> WORK TO BE COMPLETED
Report the count of lines in the records that contain "accomplish", without any added text.

(Entries taken from a collection)
══════════

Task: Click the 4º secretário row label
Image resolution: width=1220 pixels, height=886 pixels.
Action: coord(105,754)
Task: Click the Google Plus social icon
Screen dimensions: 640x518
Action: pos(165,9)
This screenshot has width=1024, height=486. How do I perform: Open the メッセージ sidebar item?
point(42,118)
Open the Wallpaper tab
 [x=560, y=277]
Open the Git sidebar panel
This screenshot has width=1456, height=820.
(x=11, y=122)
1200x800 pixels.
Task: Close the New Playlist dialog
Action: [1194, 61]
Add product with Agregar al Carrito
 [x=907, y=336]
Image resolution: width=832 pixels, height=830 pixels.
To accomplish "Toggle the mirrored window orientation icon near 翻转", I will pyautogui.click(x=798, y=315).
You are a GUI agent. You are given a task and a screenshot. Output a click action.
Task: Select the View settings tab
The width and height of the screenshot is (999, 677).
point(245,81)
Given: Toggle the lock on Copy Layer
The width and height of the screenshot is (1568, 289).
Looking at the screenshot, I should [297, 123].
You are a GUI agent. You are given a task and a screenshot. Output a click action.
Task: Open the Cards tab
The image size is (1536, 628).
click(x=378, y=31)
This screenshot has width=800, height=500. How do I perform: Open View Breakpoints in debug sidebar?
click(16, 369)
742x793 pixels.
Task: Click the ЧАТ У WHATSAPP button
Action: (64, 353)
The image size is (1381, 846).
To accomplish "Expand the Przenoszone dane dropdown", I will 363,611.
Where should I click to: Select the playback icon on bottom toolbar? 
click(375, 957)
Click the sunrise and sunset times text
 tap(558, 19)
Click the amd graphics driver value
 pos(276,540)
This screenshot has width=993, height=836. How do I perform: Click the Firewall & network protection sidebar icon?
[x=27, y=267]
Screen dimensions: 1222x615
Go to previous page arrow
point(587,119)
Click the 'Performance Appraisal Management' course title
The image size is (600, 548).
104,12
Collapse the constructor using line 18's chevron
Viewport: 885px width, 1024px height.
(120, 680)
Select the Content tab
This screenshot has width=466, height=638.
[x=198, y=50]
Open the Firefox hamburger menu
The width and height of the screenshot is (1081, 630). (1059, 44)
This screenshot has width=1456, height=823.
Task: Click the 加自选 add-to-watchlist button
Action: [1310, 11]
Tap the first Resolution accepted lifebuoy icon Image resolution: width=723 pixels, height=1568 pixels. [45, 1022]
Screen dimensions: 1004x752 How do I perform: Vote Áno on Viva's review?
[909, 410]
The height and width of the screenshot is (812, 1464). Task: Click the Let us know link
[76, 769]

══════════

> OUTPUT OF THE TASK
2